BEGIN Document passage
Surgery improves sex lives for some; Hysterectomy study may help allay fears, UM researchers say; Procedure's foes unswayed


Fearing their sex lives will deteriorate, many women with painful gynecologic conditions put off hysterectomies. But in the largest study of its kind, researchers at the University of Maryland School of Medicine have found that women's sex lives greatly improve after the operation.

The report, published in today's edition of the Journal of the American Medical Association, showed that women who had hysterectomies had more sex and that it was more satisfying. And the pain many of these women previously experienced during intercourse disappeared.

"If women are hesitating to have hysterectomies because they're afraid it will damage their sexual function, then it looks like that's unlikely," said Dr. Kristen H. Kjerulff, an epidemiologist and the study's principal investigator.

The explanation may be as simple as this: The women feel better.
END Document passage
BEGIN Source material
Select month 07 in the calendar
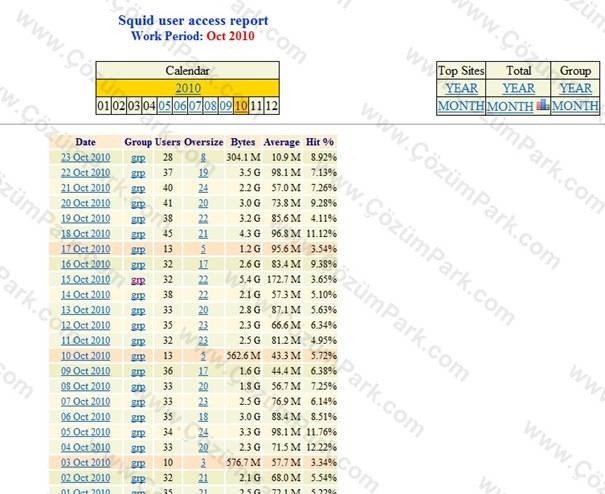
END Source material
Aim of the exercise => In the hysterectomy study article above, reproduce everything from "Fearing their sex" down to "study's principal investigator.", word for word.

Response =>
Fearing their sex lives will deteriorate, many women with painful gynecologic conditions put off hysterectomies. But in the largest study of its kind, researchers at the University of Maryland School of Medicine have found that women's sex lives greatly improve after the operation.

The report, published in today's edition of the Journal of the American Medical Association, showed that women who had hysterectomies had more sex and that it was more satisfying. And the pain many of these women previously experienced during intercourse disappeared.

"If women are hesitating to have hysterectomies because they're afraid it will damage their sexual function, then it looks like that's unlikely," said Dr. Kristen H. Kjerulff, an epidemiologist and the study's principal investigator.